## BEGIN SOURCE MATERIAL
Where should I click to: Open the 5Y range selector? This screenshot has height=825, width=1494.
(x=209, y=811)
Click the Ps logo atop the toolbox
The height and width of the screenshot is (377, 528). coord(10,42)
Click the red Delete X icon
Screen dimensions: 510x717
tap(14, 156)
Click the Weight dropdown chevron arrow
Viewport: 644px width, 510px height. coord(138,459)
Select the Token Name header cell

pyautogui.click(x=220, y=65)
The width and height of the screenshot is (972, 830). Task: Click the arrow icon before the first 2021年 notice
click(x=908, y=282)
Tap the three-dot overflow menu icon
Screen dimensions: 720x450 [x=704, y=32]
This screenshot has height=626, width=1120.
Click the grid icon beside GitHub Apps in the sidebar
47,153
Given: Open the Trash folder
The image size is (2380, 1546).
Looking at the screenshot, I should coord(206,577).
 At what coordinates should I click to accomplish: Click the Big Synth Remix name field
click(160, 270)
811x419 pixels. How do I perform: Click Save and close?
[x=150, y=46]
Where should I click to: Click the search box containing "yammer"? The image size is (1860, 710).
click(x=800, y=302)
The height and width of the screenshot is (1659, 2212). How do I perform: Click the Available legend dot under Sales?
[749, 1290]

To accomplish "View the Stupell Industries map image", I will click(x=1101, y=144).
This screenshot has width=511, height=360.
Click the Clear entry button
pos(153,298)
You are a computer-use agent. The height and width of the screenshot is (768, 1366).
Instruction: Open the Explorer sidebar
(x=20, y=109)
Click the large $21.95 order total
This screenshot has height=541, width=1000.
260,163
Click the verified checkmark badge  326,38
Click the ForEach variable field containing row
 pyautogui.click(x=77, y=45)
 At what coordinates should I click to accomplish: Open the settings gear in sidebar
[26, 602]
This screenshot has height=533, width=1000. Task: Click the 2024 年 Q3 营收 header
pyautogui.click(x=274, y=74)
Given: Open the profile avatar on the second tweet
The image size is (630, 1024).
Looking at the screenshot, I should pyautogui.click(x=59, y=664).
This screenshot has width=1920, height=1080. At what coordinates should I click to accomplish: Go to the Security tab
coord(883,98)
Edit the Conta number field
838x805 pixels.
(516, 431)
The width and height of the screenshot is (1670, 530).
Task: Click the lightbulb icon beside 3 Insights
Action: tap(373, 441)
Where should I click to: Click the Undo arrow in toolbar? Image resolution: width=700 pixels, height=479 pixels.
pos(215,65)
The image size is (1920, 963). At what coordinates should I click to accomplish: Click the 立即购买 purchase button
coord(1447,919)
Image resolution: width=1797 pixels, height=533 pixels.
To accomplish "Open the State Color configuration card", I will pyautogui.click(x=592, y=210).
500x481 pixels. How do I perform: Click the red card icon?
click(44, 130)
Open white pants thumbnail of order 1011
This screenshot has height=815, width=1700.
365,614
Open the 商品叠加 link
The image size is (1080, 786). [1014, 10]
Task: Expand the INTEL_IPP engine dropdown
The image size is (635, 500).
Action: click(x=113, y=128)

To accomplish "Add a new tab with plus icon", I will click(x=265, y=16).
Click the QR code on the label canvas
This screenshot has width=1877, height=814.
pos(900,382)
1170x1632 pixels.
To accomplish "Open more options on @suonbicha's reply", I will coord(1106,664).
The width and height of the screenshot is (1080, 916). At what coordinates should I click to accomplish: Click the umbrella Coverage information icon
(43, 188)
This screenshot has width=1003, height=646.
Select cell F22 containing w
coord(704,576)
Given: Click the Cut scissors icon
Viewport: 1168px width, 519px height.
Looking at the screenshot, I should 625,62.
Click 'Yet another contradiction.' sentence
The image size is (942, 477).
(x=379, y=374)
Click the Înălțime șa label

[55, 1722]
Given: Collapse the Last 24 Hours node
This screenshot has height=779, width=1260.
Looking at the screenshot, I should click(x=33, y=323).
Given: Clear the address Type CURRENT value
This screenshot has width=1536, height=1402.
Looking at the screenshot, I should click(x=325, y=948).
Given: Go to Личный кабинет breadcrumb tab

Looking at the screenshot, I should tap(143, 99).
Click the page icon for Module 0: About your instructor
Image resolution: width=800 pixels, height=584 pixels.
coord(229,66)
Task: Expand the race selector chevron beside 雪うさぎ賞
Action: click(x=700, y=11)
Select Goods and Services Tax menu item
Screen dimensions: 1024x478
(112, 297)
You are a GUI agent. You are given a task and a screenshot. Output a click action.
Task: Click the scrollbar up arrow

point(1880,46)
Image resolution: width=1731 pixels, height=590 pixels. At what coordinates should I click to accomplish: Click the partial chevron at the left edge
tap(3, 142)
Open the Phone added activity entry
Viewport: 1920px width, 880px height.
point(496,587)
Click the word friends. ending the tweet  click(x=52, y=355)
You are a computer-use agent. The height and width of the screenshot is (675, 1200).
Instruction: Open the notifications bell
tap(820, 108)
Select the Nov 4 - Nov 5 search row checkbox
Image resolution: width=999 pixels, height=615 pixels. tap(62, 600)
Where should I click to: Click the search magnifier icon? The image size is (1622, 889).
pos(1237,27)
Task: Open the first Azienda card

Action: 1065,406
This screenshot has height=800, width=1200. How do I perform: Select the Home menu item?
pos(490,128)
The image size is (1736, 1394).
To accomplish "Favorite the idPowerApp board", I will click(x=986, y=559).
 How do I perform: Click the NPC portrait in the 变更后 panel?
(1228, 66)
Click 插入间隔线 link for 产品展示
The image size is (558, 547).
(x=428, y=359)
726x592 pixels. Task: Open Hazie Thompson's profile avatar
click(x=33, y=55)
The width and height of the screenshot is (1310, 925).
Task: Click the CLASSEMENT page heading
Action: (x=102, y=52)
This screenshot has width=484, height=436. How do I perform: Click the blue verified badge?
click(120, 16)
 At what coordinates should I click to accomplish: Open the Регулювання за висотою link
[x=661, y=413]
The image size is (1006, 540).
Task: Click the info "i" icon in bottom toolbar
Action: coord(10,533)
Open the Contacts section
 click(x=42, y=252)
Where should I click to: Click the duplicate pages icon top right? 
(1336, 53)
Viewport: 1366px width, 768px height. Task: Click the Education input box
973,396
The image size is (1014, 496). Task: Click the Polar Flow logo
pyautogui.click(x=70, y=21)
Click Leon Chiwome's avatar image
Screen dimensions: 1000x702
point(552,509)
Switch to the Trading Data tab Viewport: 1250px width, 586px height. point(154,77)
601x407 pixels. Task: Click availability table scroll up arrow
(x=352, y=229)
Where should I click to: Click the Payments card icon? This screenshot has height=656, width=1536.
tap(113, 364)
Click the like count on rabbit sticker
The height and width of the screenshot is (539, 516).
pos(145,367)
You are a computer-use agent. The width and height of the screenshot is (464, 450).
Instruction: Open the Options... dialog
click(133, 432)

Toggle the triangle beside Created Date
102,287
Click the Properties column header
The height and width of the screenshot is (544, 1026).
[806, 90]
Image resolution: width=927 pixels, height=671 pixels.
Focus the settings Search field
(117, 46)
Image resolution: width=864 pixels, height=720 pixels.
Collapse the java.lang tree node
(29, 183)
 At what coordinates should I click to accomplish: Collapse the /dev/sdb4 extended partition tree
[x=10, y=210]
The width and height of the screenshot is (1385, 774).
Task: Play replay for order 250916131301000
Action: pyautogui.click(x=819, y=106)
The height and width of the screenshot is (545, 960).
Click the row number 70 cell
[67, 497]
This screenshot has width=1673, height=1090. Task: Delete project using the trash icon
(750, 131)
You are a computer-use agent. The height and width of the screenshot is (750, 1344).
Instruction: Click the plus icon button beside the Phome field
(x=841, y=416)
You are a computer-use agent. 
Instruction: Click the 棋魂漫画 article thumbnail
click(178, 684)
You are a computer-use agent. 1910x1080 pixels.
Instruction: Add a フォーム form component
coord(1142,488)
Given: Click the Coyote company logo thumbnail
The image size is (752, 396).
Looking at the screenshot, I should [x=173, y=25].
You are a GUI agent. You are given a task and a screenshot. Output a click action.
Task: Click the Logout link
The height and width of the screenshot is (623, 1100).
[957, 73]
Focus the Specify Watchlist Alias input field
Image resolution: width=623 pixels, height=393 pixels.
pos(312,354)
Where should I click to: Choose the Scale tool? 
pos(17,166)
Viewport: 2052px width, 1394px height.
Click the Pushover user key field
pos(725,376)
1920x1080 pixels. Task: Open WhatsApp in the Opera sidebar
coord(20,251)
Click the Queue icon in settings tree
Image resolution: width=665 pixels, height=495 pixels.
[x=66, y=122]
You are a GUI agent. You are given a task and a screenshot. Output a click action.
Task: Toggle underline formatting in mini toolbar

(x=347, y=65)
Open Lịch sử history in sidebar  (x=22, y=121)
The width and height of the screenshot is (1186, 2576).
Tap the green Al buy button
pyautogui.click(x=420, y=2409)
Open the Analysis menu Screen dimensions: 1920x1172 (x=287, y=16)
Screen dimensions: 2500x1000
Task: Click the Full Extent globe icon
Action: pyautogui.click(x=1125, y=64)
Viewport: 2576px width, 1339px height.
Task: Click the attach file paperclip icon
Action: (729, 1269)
## END SOURCE MATERIAL
— SHORT TASK —
Locate every line in the records that contains the word "plus", and copy each such line in full.

— TASK RESPONSE —
To accomplish "Add a new tab with plus icon", I will click(x=265, y=16).
Instruction: Click the plus icon button beside the Phome field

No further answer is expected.